### Given text:

----

On a bright Saturday morning in the summer of 1963, 13-year-old Carolyn Crawford walked onto the stage of Detroit’s Fox Theatre and sat behind a piano. She had to bring her A game to this performance, the finals of the Tip-Top Talent Contest, hosted by a local gospel and R&B station. Crawford had collected untold numbers of Tip-Top bread wrappers to get there, and now it was her turn to compete for the grand prize: a four-year contract with Motown Records.
She began to sing “Laughing Boy” by her idol, Mary Wells, adding an extra verse for good measure. Her ingenuity, combined with honeyed vocals that stung with the emotional depth of someone at least twice her age, secured Crawford’s first-place finish.
Shortly after the contest, Crawford and her mother took a meeting with Motown founder Berry Gordy. “He asked if I had any questions for him, and I had three,” says the now-74-year-old woman from her Detroit home. “The first was, ‘Can I write my own songs?’ And he said, ‘Can you write?’ And I said, ‘I believe I can.’” Her second request was to keep her given name. And the third was that she wanted to be on the Motown label, “the one with the big blue M — I didn’t want to be on VIP, Gordy, Soul, or any of those other ones,” she says.
Considering how many of today’s artists struggle to maintain creative control over their work, from Tinashe’s label woes in the 2010s to Taylor Swift’s battle over the rights to her masters, it’s hard not to marvel at the moxie of a 13-year-old girl demanding a powerful music executive bend to her will — let alone the fact that she did so a full six decades ago. But within minutes of meeting Crawford, whom friends call “a firecracker,” it’s clear she’s always been fearless. She’s the kind of woman who, in her mid-twenties, would show up unannounced at the Philadelphia International offices and ask for a meeting with the songwriting and production duo Kenny Gamble and Leon Huff. “They weren’t there, but I left my name and number,” Crawford says. “About a week later Leon Huff called me and said he was interested. He gave me an airplane ticket to come out and record.”
She’s also the kind of woman who would dash off a handwritten note with her CV and contact info for a music journalist visiting her current place of work, a fantastic used record store in Detroit specializing in rare soul 45s. This is, incidentally, how we met last year, and why I’ve been tumbling down her rabbit hole of a résumé ever since, from Motown to Philadelphia International to work with the groups Chapter 8 and Hodges, James, Smith, and Crawford to her collaborations with drummer Hamilton Bohannon on classic disco hits like “Let’s Start the Dance,” not to mention the two solo albums she released on Mercury Records in the late ’70s. To this day, Crawford performs club gigs, and she even has a new-old record coming out this month — a seven-inch of two unreleased songs she recorded with former Motown songwriter and producer William “Mickey” Stevenson in 1972, due Feb. 23 on the British reissue label Ace/Kent.

----

### Stored data:
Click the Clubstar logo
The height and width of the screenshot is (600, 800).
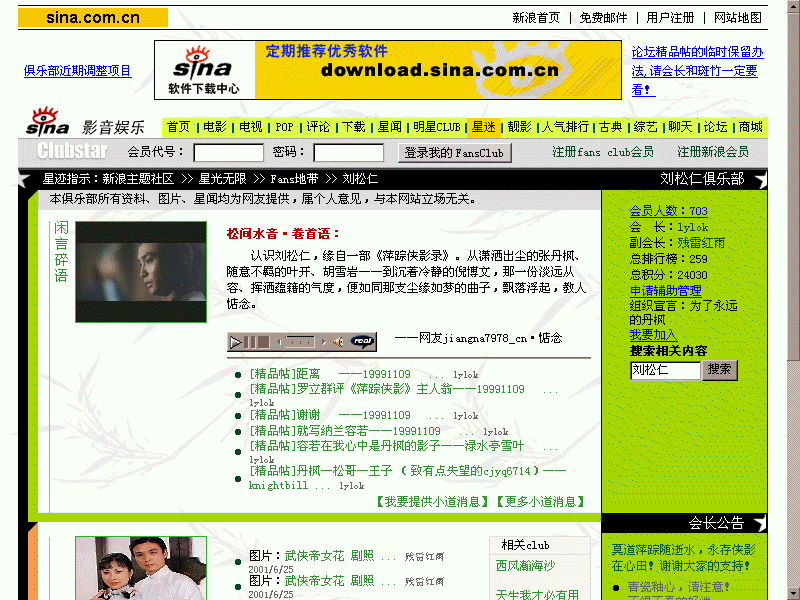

----

### Task instructions:
Continue the profile of singer Carolyn Crawford from where it stops.

### Result below:
But back to that initial meeting with Gordy: “Whether I was a megastar or not or ever will be, he gave me those three wishes, and I’m well satisfied with that,” Crawford says. “I did my very first recording ever at Motown at midnight on my 14th birthday.” Produced by Holland & Dozier and written by Crawford, “Forget About Me” appeared on the 51st entry in Motown’s single series. Sadly, the track, which is as buoyant and bittersweet as some of the label’s biggest hits, has been, for the most part, forgotten.
Crawford’s second Motown single, “My Smile Is Just a Frown (Turned Upside Down),” performed better, hitting No. 39 on the Billboard Rhythm and Blues charts. Janie Bradford, Motown’s receptionist-turned-songwriter, calls the track a “favorite” in Susan Whitall’s 2017 oral history, Women of Motown (Second Edition). “I thought that was pretty unique,” Bradford said of the song, which she co-wrote with Smokey Robinson and Stevenson. “It kind of hit and missed the charts, it never really peaked. But from that song we got a cult following for the last 30 or 35 years. Everybody overseas knows about that song and Carolyn Crawford, but it did nothing here.”
One of those overseas fans, Phil Dick, was introduced to ’60s soul music at a local youth club in Yorkshire, England. By then, American audiences had moved on to funk and disco, he says, but interest in the music released by labels like Motown, Stax, and Volt “never really waned in the U.K. In the north of England, we wanted to continue listening to music with that specific beat and sound, so we went searching for more and more obscure records.” A regional scene began to coalesce around all-night dance parties playing the style of music known as Northern soul (coined by London journalist Dave Godin in 1968). “Listening to the music became a way to let off steam after working hard in a factory all week,” Dick says. “It was a way to become somebody other than just another face on the assembly line.”
Dick was particularly fond of the Motown label and began collecting every record he could get his hands on. He’s visited Detroit around 60 times; he and his wife, Kim, were even married under the Hitsville USA sign at the Motown Museum. In 2017, the couple began organizing Detroit A Go Go, a recurring event that draws a group of Northern soul fans to the city for concerts by some of the label’s most beloved — and unsung — stars. Crawford has performed at every one.
“Carolyn is a force of nature,” Dick says. “She’s very forthright. You know exactly where you stand with her at any given moment, but she’s had a rough ride from the music industry. She’s ultra-talented, and in reality, she should have been an international superstar. Of course there are a lot of people who are very talented — and talent is only part of the secret to success — but she’s had a lot of hard knocks and not enough of the breaks that she really should have. She should be set, not having to worry about how to pay the utility bills or if she can afford to get the clutch fixed on her car.”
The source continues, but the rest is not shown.